Required task 1 -
Answer these questions from the text on aviation and climate:
(a) How do scientists express the greater effect of non-CO₂ gases at altitude?
(b) By how much are net aviation carbon emissions to be reduced by 2050, and relative to which year's levels?
(c) Which paragraphs cover the development of future international mitigation measures?

Document extract -
+ + + + + + +

3.3.17 Another important factor to consider is the effect of aviation emissions at altitude. In order to estimate the full effect of aviation on climate change it is necessary to account for CO ₂ as well as for all other non- CO ₂ warming effects ^[99] . As discussed previously, the scenario that arises as a result of the greater effect these non- CO ₂ gases have at altitude is expressed by scientists as a multiplier ^[100] .

3.3.18 Whilst there is no straightforward answer to what the overall impact of aviation on climate change is, there is high scientific confidence that the total climate warming effect of aviation is more than that from CO ₂ emissions alone ^[101] .

What wider context and potential mitigation measures (both current and future) should be taken into account?

3.3.19 Current and future mitigation, including efficiency measures such as technological improvements, can provide relevant context when assessing the potential implications arising from the preferred policy option.

3.3.20 The following paragraphs set out further discussion on some of these under relevant headings.

Mitigation measures within the aviation industry

3.3.21 As discussed earlier ( Section 1.3), collaborative efforts are being made within the aviation industry to reduce climate impacts. Common aspirational goals have been agreed that include stabilising net emissions from 2020 through carbon-neutral growth (subject to a concerted effort from industry and government initiatives), and reducing net aviation carbon emissions 50% by 2050, relative to 2005 levels ^[102] .

3.3.22 To achieve these aspirational goals, a comprehensive set of mitigation action has been rolled out, based on a basket of measures which includes technological and operational improvements and better use of infrastructure, particularly air traffic management. The development of an effective, global market-based measure for international aviation is also part of this work (discussed further under the development of future international mitigation measures in paragraphs 3.3.31 to 3.3.36).

+ + + + + + +

Required task 2 - Turn the lines of the listing into a Markdown table with columns Row and Line, starting with the line containing "How do I perform: Select the Marketing" and going on through the line containing "Action: click(1570, 296)". Leave out blank lines.

+ + + + + + +

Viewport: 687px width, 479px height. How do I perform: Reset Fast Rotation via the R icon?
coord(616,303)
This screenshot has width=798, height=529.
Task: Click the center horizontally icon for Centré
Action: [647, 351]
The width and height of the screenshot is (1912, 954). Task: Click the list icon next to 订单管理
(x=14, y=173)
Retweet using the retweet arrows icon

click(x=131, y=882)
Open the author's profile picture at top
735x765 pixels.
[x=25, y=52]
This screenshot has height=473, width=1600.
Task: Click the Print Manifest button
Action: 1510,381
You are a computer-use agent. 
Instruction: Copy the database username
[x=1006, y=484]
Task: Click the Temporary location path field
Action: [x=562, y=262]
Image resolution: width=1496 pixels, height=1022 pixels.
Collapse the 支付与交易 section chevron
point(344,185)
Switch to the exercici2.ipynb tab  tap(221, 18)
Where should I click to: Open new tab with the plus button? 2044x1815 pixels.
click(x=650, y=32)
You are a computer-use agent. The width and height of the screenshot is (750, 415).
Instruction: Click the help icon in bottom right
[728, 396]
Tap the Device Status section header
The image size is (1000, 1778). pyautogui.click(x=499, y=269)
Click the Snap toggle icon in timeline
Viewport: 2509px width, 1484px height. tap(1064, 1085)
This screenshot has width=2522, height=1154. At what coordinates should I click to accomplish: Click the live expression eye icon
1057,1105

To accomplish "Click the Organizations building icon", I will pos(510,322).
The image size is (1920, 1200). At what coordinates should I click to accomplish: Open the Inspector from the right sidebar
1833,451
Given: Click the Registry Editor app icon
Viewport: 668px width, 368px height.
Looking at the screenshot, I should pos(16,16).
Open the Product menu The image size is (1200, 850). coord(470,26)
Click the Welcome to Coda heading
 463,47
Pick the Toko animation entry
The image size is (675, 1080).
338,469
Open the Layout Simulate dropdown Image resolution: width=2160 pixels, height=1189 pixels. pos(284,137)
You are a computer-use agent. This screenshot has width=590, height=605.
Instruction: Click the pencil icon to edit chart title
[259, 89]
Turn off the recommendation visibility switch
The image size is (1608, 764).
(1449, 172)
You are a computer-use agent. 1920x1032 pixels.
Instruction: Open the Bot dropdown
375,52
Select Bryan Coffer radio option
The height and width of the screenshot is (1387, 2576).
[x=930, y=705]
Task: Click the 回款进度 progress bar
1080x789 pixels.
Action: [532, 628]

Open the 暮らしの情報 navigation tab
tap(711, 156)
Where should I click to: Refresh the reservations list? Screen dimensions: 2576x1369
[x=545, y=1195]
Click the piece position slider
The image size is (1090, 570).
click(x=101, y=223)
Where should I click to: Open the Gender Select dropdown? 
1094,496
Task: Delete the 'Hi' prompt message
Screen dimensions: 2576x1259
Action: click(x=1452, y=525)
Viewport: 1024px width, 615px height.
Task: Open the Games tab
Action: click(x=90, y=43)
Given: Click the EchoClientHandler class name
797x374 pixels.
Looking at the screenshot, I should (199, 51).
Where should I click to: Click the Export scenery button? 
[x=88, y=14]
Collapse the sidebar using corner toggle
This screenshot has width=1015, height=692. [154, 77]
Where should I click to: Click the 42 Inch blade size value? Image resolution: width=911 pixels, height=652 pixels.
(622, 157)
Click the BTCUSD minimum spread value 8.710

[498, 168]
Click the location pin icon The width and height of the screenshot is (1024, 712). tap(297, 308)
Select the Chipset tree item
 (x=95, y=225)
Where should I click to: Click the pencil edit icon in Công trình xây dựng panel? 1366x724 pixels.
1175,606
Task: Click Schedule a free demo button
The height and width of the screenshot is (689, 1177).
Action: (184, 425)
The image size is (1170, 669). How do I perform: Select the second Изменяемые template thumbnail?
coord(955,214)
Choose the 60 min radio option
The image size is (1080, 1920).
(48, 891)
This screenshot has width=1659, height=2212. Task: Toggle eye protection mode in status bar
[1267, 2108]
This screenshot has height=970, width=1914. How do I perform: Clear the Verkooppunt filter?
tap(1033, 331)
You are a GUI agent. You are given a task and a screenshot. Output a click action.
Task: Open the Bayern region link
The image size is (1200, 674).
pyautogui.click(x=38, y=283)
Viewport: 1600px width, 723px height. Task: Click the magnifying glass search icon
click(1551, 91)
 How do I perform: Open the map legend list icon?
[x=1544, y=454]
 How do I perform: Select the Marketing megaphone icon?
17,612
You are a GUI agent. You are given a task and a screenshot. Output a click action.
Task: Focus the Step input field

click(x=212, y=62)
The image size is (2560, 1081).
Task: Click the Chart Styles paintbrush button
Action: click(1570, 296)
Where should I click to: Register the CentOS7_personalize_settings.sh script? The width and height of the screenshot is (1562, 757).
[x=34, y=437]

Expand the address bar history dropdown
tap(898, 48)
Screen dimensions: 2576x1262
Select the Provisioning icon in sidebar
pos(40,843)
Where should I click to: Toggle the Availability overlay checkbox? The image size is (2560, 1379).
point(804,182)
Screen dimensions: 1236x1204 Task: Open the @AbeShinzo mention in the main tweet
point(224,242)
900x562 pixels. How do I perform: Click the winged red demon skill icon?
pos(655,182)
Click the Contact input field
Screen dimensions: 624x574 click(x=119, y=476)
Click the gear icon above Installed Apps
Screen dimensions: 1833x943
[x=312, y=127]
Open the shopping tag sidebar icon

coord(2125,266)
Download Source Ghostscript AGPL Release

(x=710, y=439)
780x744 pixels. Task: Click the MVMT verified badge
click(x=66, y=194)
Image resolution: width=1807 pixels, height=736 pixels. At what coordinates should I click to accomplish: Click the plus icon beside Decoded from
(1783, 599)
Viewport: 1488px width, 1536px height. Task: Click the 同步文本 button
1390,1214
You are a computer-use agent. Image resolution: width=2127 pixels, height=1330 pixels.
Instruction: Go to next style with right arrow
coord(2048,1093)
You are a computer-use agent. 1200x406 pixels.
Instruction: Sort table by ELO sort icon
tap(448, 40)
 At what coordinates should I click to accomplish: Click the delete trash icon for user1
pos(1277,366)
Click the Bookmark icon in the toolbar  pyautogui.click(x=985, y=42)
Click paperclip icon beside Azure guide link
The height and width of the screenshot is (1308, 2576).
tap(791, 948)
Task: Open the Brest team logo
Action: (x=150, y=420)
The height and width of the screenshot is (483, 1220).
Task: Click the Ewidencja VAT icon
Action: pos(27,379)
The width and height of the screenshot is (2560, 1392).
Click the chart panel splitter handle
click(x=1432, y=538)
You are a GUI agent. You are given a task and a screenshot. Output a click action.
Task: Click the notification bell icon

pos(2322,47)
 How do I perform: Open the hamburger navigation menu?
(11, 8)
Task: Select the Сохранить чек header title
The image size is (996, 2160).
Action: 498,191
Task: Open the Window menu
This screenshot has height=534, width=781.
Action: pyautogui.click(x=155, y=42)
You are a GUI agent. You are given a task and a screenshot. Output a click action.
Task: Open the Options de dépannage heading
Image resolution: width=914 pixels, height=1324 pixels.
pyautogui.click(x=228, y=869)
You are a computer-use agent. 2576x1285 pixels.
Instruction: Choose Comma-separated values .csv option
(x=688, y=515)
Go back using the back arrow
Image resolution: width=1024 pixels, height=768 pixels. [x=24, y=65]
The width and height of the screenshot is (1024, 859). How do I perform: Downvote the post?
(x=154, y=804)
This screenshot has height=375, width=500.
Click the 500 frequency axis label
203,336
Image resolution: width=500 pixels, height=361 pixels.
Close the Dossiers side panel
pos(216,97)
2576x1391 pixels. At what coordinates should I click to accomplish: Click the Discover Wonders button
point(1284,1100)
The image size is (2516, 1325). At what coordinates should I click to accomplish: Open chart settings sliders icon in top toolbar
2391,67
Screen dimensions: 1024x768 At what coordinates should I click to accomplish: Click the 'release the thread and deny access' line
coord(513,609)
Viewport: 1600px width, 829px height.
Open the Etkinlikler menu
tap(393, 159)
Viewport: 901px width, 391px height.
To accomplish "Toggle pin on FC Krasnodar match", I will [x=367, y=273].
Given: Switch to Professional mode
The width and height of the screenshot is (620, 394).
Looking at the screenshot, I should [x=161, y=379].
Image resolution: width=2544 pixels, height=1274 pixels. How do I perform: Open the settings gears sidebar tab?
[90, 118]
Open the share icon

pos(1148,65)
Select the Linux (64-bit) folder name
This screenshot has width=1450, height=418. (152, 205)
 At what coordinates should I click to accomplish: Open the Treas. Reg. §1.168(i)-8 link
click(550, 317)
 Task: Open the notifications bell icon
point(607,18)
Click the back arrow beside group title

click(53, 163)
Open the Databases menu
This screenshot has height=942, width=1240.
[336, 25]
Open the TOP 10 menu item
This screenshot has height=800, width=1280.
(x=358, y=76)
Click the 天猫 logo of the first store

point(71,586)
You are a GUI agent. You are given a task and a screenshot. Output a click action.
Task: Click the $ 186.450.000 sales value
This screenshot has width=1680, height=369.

+ + + + + + +

Output 1 -
(a) As a multiplier.
(b) By 50%, relative to 2005 levels.
(c) Paragraphs 3.3.31 to 3.3.36.

Output 2 -
| Row | Line |
|---|---|
| 1 |  How do I perform: Select the Marketing megaphone icon? |
| 2 | 17,612 |
| 3 | You are a GUI agent. You are given a task and a screenshot. Output a click action. |
| 4 | Task: Focus the Step input field |
| 5 | click(x=212, y=62) |
| 6 | The image size is (2560, 1081). |
| 7 | Task: Click the Chart Styles paintbrush button |
| 8 | Action: click(1570, 296) |